A 2023 study (Taxing reproduction: the full transfer cost of rearing children in Europe by Pieter Vanhuysse, Márton Medgyesi, and Róbert Iván Gál) measures the intergenerational transfer contributions by parents relative to non-parents in Europe. It goes beyond public transfers to factor in two less visible types of transfers in the family realm: market goods and services (money) and unpaid household labor (time).
The authors argue that better accounting for these less visible transfers matters greatly, as what is imperfectly measured tends to be undervalued. This has major implications for understanding the transfer contributions of parents in reproducing society. They situate the study within the demographic transition theory, viewing it as a change in the flow of wealth.
Key Findings
Parents contribute almost exclusively to public transfers but provide larger private transfers: mothers mainly time, and fathers mainly market goods.
Estimating transfer stocks over the working life, Europe's average parental/non-parental contribution ratio flips from 0.73 (public transfers alone) to 2.66 (all three transfers combined).
The highest combined parental/non-parental contribution ratios are in Sweden and Finland.
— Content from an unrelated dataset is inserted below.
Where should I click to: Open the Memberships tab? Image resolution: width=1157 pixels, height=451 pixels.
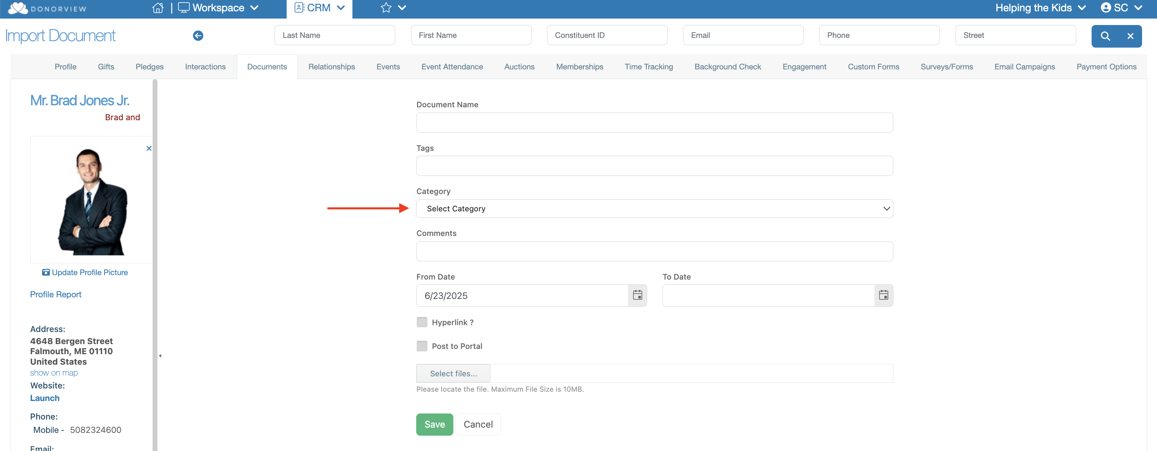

The metaphorical tax rates implicitly imposed on rearing children in Europe are multiples of the value-added tax rates on consumption goods.
Data and Methods
The study uses cross-sectional data from 12 European countries around 2010, covering all main types of welfare regimes. It adopts and extends the National Transfer Accounts (NTA) methodology to split age-based accounts by childrearing status.
Public transfers are distributed by age using household survey data and adjusted to national accounts. Familial money transfers (market goods and services) within households are modeled based on assumptions about sharing rules. Time transfers (unpaid household labor) are estimated using time-use surveys and imputed into the EU-SILC dataset.
The authors construct cross-sectional age profiles of transfers split between parents and non-parents and conduct a flows-to-stock exercise to assess synthetic working life-courses regarding net transfer payments.
Discussion
The study finds significant asymmetries in the statistical visibility of transfers, with nearly all non-parental transfers being visible compared to just over one-quarter of parental transfers. This invisibility allows welfare states to implicitly free-ride on the cost of producing their own future tax base.
The authors discuss a seeming "Nordic paradox": despite their family-friendly policies, these welfare states do not diminish the implicit tax on childrearing. They posit that such policies help parents work but do not necessarily reduce their overall transfer contributions due to the logic of "transfer conversion."
The paper also examines gender differences, finding that what sharply distinguishes fathers and mothers is not their overall familial transfer contributions but their composition: fathers mainly contribute to market goods and services, and mothers mainly do unpaid household labor.
Implications
The authors argue that unveiling the magnitude of these invisible transfer asymmetries carries multiple implications for policy debates. It raises the question of whether aging European societies unwittingly tax, rather than subsidize, their own reproduction.
They contend that better measurement of the distributional impact of the status quo allows democratic debates about social reproduction and the costs of childrearing to be held on more complete and explicit terms. The findings also point to asymmetries in how societies reward different forms of saving for late life, with the returns to private financial assets being privatized. At the same time, those with parental investments in children are largely socialized.
The authors conclude that the full cost of reproducing society in contemporary Europe seems unequally distributed and rather high, amounting to a "double whammy" for those who rear children.